Supplied passage:
* * * * * * * * *
New York State's alcohol regulators have told the Wine Library to stop sending wine to New York customers. Earlier this month, the State Liquor Authority (NYSLA) issued a cease-and-desist letter to the prominent New Jersey wine store and national retailer, directing it to immediately stop selling and shipping alcoholic beverages into New York state.

New York prohibits the direct shipment of wine to residents by out-of-state retailers, but the NYSLA has long turned a blind eye to the practice, with retailers like Wine Library taking full advantage. "For a long time they just looked the other way," said Michael Correra, executive director of the Metropolitan Package Store Association, an organization that represents the downstate New York retail beverage industry, primarily brick-and-mortar operations. "I applaud the chairman of the SLA for grabbing the biggest retailer in the state of New Jersey and telling them they shouldn't be breaking the law."

Not all New York retailers agree with the decision, however. Daniel Posner, owner of White Plains, N.Y.-based Grapes the Wine Co. and president of the National Association of Wine Retailers, sees the cease-and-desist letter as the next step in a decade-long erosion of retailer shipping rights that has hurt consumer choice as much as it has retailers. "Ever since Granholm in 2005, it's become more and more difficult for wine retailers to ship across state lines," Posner said, referring to the Supreme Court decision that struck down barriers to direct sales by wineries. "For a major wine state to send out a cease-and-desist to a retailer 30 miles from midtown Manhattan obviously is trying to make a point. It's definitely a power play of wholesalers and old-guard retailers of New York state against the quote-unquote up-and-comers."
* * * * * * * * *
Data block:
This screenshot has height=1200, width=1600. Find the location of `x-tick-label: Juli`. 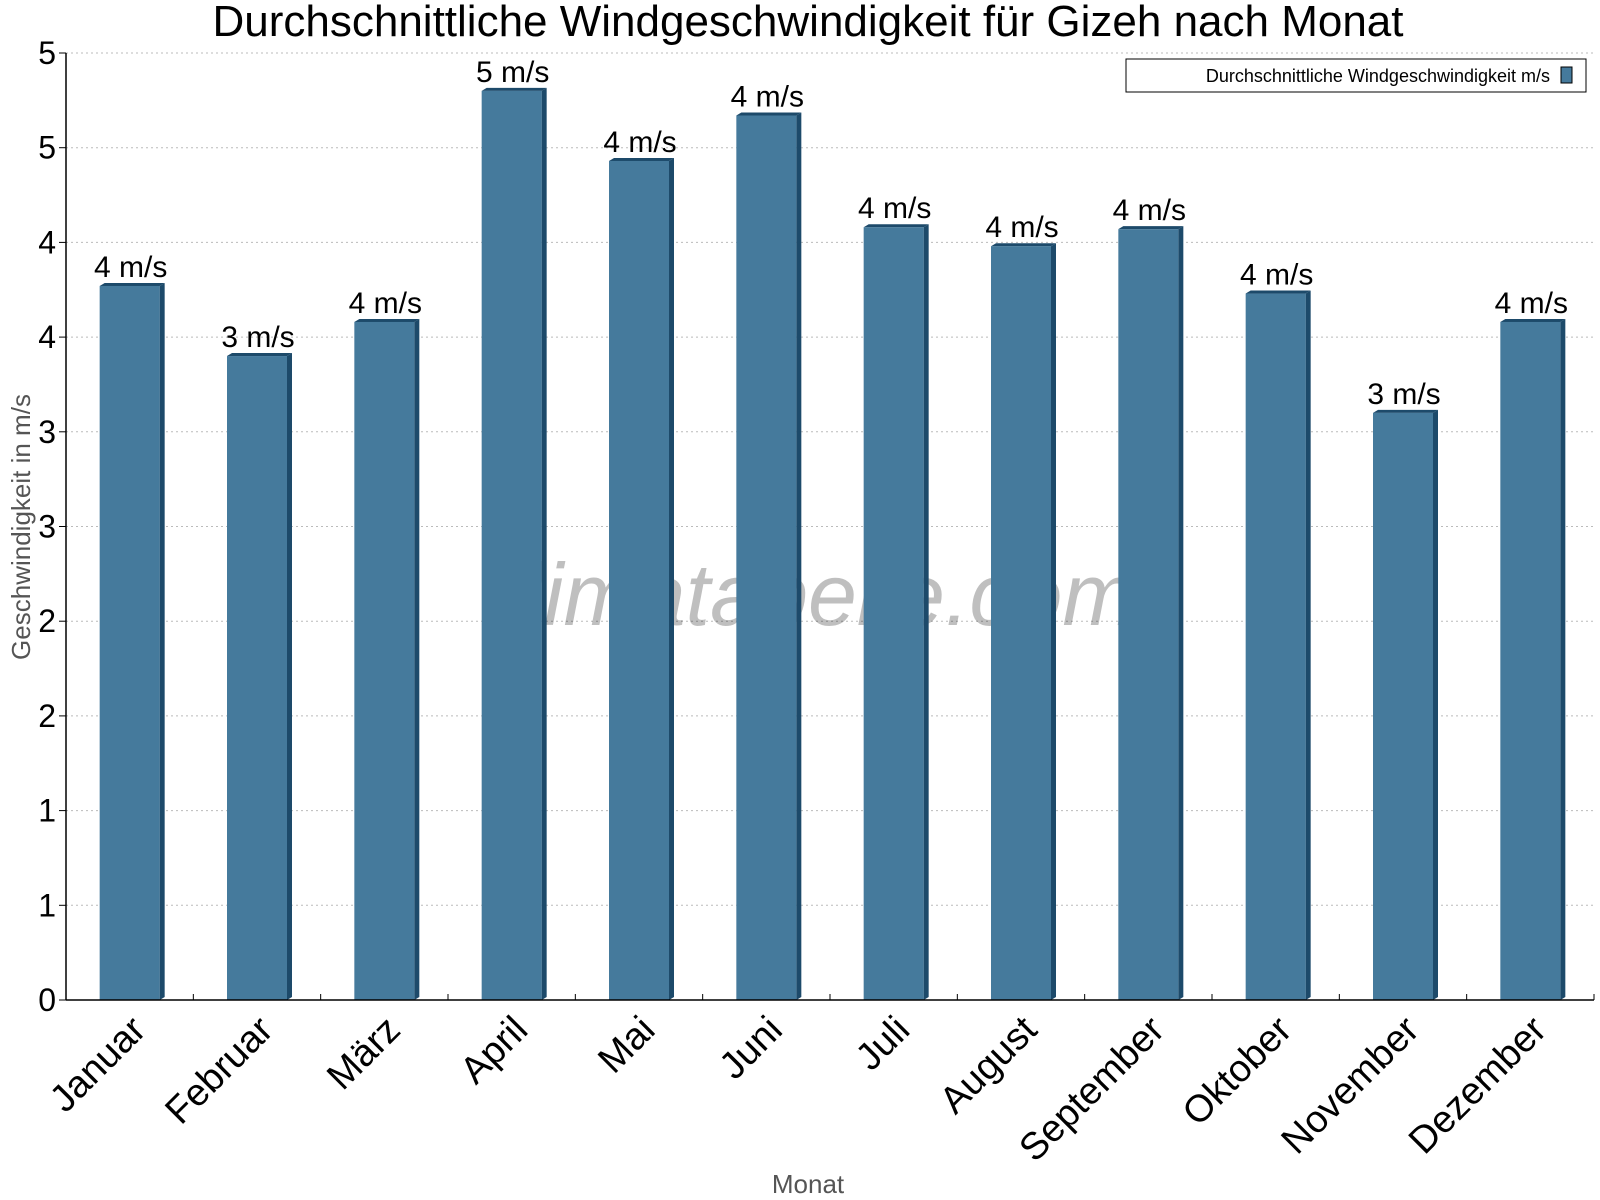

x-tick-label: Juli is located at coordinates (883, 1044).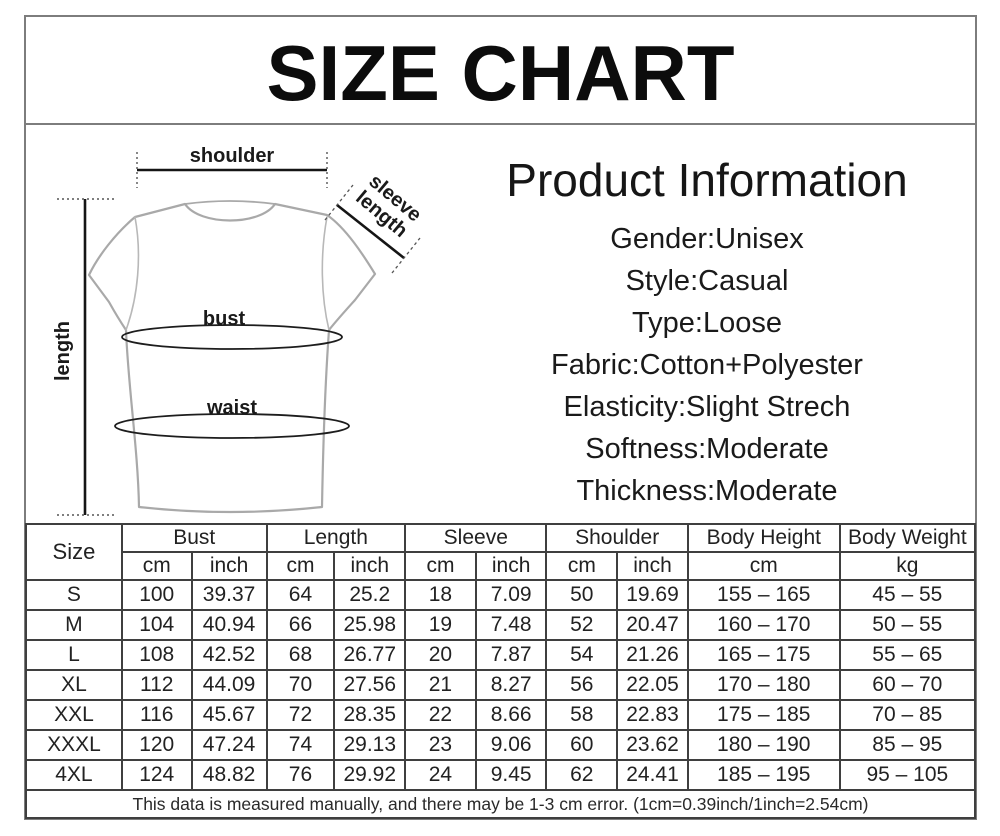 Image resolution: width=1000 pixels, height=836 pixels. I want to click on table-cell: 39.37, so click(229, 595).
* * * * * * * * *
Tasks to complete:
- a) Write out the part of the article on New York's wine-shipping crackdown that begins with the words "New York State's" and stops after "New York state.".
- b) Extend the article on New York's wine-shipping crackdown, picking up after its last sentence.
The listing comes from a separate source.

Answers by item:
- a)
New York State's alcohol regulators have told the Wine Library to stop sending wine to New York customers. Earlier this month, the State Liquor Authority (NYSLA) issued a cease-and-desist letter to the prominent New Jersey wine store and national retailer, directing it to immediately stop selling and shipping alcoholic beverages into New York state.

- b)
Posner suggested that New York wholesalers influenced the NYSLA's decision to act now. "The two largest wholesalers in New York are not wholesalers in the state of New Jersey, so they have no vested interest to make any retailer in New Jersey happy. They're protecting their interests in the state."

NYSLA counsel Jacqueline Flug, who signed the letter, did not return calls for comment. David Bregenzer, counsel to the director of the New Jersey Division of Alcoholic Beverage Control, was copied on the letter. Bregenzer did not respond to requests for comment, but his inclusion may confirm a theory of Correra's, however. "Since [NYSLA chairman Dennis Rosen] doesn't have jurisdiction over New Jersey liquor stores, he apparently got the New Jersey [ABC] to work with him on this," Correra said.

Wine Library vice president Brandon Warnke was unavailable for comment, but the NYSLA's letter is already making waves among the online wine retailer community. Online retailer Wine.Woot has changed its policy this week and is no longer shipping wine to New York. "Wine Library is a member of the National Association of Wine Retailers, so it's a concern for us. I'm concerned for our own store. I'm concerned for wine consumers in this country. This is not the direction we should be heading," Posner said. "We want to be opening up doors, not closing them."

Posner hopes that the move will increase membership in the new American Wine Consumer Coalition. "The ultimate loser is going to be the wine consumers of New York. That's the bottom line, and consumers aren't aware," Posner said. "We need to do something about this before it's too late."